Transperitoneal laparoscopic interbody spine fusion has been evaluated as a method to minimize abdominal wall vascular and urologic complications. However, studies have shown that the approach offers minimal to no benefit above open anterior retroperitoneal exposure. , In a prospective, nonrandomized study that directly compared laparoscopic L4–L5 interbody fusion to an open approach, there was no difference in operating time, blood loss, or length of hospital stay for single-level fusions. However, for multi-level fusions, laparoscopic procedures took 25 minutes longer and were associated with more complications. For 16% of patients the laparoscopic approach offered inadequate spine exposure. Many of the perceived advantages of a laparoscopic approach have not been realized in clinical practice and vascular anatomy variability significantly limits its applicability.

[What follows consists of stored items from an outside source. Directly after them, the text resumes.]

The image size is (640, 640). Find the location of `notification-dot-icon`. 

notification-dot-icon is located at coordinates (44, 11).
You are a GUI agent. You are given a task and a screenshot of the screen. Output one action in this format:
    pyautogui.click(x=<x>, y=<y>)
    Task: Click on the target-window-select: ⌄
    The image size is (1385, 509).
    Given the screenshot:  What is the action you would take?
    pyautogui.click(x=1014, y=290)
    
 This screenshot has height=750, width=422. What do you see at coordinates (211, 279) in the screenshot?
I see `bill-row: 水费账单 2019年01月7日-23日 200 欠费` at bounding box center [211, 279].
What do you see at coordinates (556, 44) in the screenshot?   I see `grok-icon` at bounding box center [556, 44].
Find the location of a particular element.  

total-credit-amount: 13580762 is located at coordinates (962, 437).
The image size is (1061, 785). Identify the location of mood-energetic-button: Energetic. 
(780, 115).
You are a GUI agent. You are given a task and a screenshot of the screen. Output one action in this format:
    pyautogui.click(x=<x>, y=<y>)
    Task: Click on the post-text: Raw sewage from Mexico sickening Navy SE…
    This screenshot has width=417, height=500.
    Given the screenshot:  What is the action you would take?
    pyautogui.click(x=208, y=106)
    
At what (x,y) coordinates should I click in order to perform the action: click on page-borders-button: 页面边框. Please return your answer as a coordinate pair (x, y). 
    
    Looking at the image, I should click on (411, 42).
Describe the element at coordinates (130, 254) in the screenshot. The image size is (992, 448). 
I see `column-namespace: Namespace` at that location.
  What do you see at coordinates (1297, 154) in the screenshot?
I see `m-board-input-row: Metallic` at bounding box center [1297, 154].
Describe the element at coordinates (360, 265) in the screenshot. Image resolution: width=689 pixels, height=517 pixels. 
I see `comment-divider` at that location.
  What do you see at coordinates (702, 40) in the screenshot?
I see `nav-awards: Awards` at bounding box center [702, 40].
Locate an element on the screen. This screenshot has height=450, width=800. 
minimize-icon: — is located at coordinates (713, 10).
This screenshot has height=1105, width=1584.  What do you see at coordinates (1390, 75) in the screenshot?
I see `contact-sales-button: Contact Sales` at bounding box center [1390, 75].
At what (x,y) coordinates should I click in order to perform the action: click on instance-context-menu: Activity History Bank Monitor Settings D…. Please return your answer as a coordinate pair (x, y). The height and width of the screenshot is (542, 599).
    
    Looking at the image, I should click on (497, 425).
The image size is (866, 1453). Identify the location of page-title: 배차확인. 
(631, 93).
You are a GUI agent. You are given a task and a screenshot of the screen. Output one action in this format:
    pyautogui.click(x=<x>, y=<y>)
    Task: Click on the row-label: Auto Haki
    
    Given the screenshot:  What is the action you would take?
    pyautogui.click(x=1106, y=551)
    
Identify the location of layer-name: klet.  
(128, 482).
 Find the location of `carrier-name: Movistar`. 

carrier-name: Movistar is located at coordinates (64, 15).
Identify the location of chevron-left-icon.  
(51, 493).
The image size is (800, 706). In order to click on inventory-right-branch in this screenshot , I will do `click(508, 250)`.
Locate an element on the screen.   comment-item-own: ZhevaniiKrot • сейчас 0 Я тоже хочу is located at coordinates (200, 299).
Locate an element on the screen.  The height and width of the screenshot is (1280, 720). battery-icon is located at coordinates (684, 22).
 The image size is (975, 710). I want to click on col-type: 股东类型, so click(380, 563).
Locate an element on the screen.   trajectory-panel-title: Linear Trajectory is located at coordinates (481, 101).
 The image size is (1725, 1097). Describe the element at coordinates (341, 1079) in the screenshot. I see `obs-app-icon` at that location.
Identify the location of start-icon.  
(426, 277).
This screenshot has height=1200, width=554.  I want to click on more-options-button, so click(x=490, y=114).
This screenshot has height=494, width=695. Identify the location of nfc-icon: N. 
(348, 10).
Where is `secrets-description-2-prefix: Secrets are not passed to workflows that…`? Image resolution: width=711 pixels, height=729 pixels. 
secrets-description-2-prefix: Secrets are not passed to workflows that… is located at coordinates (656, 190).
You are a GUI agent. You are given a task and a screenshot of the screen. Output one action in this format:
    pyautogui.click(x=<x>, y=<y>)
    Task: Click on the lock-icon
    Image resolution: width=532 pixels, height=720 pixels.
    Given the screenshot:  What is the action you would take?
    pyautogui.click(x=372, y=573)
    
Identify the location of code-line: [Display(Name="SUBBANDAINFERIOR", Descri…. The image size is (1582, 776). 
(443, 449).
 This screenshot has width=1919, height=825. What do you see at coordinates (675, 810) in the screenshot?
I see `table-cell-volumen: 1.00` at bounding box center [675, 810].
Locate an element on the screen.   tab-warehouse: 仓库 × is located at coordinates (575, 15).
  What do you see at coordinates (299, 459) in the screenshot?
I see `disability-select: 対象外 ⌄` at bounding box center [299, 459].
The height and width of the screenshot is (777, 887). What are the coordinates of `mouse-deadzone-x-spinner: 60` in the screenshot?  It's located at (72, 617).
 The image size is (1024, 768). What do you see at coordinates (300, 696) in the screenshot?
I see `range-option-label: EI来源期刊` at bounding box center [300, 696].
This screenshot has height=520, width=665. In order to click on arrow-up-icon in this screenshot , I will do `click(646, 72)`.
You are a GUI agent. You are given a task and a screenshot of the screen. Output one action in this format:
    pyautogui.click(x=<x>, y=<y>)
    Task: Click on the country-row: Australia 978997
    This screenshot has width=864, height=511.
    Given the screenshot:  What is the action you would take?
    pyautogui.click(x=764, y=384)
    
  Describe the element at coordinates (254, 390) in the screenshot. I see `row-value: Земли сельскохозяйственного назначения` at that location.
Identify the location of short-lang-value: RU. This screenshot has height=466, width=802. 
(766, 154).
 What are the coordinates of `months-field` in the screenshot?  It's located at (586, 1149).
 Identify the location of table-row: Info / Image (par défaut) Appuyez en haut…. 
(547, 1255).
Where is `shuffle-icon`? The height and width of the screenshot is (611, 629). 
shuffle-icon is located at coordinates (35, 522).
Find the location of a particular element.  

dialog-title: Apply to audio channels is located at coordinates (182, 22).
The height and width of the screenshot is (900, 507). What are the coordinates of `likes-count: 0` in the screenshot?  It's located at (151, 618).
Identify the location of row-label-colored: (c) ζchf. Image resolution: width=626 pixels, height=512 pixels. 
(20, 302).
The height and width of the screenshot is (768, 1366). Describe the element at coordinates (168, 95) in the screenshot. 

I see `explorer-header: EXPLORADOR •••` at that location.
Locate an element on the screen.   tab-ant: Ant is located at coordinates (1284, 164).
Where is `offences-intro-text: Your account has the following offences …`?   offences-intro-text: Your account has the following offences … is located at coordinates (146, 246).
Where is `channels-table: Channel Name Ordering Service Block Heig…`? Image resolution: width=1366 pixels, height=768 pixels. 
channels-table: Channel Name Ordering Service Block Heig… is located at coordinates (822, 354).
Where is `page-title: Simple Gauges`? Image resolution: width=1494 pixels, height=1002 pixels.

Another minimally invasive technique, the endoscopic lateral trans-psoas approach, does minimize vessel dissection, but similarly has poor postoperative outcomes with an increased risk of groin/thigh numbness and pain from manipulation of the genitofemoral nerve coursing along the psoas muscle.

Anterior retroperitoneal exposure

Despite a working knowledge of laparoscopic techniques, the open approach via anterior retroperitoneal lumbosacral spine exposure is favored. Open anterior retroperitoneal approach for lumbosacral spine exposure has advantages similar to those that have been described for retroperitoneal aortoiliac vascular procedures. Single-level or multilevel disc exposure can be performed in an expeditious manner with minimal intraoperative complications. Vital structures can be thoroughly mobilized out of harm’s way to facilitate complete discectomy and, in theory, better interbody fusion.